• PROBLEM REQUIREMENTS
Write out again, exactly as they stand, the line that includes "How do I perform: Toggle" and all remaining lines of the entries.
——————————
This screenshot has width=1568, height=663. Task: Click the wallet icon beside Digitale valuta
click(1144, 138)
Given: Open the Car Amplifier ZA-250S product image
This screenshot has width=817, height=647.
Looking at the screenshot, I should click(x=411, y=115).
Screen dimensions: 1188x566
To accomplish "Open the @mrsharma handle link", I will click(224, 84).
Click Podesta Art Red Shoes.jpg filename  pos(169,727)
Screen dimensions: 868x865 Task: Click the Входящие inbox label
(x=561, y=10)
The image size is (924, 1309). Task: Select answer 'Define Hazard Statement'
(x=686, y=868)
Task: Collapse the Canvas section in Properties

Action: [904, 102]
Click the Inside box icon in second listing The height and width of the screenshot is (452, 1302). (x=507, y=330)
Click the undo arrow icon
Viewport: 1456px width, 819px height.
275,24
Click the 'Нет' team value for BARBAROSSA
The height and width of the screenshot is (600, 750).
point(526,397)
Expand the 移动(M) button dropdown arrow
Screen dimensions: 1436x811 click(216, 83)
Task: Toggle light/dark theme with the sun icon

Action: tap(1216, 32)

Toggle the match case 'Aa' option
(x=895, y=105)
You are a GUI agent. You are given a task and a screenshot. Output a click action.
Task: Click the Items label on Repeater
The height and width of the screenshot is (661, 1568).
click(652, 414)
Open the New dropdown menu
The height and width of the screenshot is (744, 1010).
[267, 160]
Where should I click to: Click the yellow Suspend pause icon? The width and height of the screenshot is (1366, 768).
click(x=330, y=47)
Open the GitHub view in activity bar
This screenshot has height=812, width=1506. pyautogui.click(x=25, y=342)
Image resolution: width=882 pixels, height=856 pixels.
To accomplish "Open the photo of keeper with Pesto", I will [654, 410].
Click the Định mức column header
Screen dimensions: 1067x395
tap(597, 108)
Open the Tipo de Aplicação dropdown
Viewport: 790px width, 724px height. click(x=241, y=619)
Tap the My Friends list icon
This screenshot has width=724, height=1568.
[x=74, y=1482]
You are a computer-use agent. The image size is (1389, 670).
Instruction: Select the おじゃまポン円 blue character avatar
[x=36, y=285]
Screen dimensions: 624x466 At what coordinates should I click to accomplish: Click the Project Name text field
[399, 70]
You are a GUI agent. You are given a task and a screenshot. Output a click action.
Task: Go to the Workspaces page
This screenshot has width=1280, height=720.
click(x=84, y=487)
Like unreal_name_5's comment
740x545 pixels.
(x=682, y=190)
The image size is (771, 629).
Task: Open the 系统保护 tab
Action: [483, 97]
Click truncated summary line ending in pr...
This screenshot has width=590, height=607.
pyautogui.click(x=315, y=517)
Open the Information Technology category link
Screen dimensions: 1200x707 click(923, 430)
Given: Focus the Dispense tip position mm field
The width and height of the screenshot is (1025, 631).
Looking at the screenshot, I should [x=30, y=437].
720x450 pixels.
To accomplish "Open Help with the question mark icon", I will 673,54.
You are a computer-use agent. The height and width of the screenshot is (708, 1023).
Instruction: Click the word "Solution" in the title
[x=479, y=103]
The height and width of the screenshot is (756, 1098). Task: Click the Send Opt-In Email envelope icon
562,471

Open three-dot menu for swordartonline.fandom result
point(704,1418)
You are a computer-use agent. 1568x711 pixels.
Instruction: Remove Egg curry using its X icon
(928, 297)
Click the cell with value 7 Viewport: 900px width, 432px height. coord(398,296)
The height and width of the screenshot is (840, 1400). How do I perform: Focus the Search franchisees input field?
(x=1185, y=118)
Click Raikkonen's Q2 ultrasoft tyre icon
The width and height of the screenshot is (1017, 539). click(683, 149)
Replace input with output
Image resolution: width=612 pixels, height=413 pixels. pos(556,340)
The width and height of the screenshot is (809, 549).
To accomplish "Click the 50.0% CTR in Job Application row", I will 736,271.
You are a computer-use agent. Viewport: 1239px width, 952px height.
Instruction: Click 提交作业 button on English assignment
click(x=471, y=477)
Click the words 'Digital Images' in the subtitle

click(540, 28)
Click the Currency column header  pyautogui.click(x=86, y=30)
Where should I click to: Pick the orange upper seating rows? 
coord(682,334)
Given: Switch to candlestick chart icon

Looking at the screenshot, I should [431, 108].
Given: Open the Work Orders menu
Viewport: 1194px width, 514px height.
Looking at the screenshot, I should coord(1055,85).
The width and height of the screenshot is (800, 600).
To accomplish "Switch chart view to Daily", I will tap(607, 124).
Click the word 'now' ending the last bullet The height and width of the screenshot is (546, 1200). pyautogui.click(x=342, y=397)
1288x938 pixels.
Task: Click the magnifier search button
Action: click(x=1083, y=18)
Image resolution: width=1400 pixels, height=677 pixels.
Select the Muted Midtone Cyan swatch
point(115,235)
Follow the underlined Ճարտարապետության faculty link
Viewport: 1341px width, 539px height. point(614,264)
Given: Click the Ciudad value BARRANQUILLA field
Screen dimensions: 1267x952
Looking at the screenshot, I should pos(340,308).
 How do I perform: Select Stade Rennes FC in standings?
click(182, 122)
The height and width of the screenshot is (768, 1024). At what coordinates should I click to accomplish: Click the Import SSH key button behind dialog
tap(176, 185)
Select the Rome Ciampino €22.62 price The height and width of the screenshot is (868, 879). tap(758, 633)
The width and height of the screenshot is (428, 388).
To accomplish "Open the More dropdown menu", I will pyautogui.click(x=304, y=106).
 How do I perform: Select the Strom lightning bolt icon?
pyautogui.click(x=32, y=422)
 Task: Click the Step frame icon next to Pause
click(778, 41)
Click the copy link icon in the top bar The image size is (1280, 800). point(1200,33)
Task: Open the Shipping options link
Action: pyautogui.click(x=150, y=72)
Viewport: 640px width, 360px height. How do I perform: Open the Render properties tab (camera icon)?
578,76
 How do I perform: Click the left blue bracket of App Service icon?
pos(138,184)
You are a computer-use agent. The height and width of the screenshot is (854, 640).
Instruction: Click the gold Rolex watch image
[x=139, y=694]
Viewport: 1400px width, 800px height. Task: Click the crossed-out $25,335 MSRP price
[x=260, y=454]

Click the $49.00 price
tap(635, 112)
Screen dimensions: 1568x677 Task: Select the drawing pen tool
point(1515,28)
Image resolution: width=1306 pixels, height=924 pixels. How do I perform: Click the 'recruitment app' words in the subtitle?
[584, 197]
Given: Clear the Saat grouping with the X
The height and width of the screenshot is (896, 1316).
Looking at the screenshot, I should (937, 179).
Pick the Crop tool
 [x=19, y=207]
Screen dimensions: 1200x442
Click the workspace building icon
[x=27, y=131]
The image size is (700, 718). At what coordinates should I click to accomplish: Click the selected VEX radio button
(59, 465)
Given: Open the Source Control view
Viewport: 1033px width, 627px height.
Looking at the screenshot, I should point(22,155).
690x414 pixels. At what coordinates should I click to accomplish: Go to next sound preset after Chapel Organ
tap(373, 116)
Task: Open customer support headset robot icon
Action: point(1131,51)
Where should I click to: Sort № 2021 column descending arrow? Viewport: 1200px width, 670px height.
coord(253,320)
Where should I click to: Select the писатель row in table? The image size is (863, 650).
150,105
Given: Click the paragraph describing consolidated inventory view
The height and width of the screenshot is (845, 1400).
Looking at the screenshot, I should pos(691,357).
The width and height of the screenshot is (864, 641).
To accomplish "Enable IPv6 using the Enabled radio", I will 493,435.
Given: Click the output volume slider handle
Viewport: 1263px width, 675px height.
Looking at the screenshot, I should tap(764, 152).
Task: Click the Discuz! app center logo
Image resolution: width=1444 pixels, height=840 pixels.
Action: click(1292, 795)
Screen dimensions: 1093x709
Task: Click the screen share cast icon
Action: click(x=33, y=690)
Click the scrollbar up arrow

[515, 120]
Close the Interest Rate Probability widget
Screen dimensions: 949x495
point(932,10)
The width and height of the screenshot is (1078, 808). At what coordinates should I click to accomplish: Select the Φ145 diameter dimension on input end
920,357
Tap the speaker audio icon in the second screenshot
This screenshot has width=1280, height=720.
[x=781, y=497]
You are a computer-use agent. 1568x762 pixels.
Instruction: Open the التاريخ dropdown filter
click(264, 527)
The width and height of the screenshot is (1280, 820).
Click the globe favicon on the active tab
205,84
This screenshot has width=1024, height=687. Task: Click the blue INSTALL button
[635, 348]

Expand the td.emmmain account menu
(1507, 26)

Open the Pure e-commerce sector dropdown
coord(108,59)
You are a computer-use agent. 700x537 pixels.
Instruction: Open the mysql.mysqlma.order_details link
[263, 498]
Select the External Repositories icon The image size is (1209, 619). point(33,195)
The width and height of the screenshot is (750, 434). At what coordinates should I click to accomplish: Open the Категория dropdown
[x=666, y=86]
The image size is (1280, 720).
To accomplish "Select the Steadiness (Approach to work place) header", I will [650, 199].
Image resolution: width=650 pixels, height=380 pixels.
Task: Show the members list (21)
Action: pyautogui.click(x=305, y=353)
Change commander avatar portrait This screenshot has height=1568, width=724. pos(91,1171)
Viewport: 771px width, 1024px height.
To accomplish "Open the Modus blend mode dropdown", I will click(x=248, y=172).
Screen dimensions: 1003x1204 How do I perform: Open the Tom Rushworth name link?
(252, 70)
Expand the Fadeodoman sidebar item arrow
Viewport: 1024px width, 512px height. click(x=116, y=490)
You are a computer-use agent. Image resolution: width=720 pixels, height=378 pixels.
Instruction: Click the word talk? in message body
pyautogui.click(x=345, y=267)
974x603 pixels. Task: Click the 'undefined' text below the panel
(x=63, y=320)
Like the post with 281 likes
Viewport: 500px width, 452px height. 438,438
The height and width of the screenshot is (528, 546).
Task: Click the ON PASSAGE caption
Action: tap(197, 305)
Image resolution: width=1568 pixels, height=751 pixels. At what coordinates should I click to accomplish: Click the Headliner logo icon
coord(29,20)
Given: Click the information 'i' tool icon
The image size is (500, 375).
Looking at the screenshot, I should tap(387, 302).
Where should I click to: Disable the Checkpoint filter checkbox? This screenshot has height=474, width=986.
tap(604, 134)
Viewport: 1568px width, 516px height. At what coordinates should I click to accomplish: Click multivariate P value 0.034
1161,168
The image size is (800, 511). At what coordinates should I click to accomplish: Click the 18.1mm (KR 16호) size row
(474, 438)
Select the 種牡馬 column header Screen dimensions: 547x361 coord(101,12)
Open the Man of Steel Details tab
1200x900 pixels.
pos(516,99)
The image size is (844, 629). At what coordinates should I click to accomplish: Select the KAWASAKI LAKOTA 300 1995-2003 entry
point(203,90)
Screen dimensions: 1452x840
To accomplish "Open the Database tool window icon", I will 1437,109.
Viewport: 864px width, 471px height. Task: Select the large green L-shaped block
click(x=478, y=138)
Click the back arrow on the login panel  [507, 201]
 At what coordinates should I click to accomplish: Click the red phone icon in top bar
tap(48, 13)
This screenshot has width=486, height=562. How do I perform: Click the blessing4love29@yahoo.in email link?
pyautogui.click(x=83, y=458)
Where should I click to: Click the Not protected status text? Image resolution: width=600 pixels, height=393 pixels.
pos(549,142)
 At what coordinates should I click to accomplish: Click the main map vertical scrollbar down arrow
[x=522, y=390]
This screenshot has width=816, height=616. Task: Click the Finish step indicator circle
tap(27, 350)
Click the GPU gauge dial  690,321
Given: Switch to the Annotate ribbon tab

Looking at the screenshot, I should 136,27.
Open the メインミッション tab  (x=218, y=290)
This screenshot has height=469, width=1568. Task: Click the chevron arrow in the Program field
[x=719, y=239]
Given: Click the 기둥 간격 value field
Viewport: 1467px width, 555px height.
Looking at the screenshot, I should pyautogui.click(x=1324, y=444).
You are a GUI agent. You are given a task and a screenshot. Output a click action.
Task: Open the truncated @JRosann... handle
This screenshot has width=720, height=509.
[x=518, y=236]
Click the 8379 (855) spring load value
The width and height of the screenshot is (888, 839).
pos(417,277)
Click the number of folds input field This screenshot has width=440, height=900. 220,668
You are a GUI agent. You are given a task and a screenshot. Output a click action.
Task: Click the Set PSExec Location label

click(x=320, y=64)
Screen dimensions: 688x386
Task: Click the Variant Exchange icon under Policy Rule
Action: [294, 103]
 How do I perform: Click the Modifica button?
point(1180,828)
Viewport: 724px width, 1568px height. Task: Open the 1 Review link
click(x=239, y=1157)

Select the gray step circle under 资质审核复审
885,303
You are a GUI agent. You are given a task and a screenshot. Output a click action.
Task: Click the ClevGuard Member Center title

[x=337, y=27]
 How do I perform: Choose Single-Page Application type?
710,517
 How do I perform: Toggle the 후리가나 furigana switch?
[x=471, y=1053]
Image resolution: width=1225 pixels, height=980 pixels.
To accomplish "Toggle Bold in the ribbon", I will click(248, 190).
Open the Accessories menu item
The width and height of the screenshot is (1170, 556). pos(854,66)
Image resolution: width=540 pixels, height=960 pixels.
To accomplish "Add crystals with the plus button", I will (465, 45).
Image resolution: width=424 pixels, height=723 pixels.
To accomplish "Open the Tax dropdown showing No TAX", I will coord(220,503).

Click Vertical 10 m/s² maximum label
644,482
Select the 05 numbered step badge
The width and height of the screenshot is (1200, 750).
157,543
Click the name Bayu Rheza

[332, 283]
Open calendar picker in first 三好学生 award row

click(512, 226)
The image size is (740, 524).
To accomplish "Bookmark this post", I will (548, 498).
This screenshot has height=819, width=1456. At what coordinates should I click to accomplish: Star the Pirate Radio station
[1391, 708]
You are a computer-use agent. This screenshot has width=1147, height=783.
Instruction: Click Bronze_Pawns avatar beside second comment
——————————
• ANSWER SPACE
 How do I perform: Toggle the 후리가나 furigana switch?
[x=471, y=1053]
Image resolution: width=1225 pixels, height=980 pixels.
To accomplish "Toggle Bold in the ribbon", I will click(248, 190).
Open the Accessories menu item
The width and height of the screenshot is (1170, 556). pos(854,66)
Image resolution: width=540 pixels, height=960 pixels.
To accomplish "Add crystals with the plus button", I will (465, 45).
Image resolution: width=424 pixels, height=723 pixels.
To accomplish "Open the Tax dropdown showing No TAX", I will coord(220,503).

Click Vertical 10 m/s² maximum label
644,482
Select the 05 numbered step badge
The width and height of the screenshot is (1200, 750).
157,543
Click the name Bayu Rheza

[332, 283]
Open calendar picker in first 三好学生 award row

click(512, 226)
The image size is (740, 524).
To accomplish "Bookmark this post", I will (548, 498).
This screenshot has height=819, width=1456. At what coordinates should I click to accomplish: Star the Pirate Radio station
[1391, 708]
You are a computer-use agent. This screenshot has width=1147, height=783.
Instruction: Click Bronze_Pawns avatar beside second comment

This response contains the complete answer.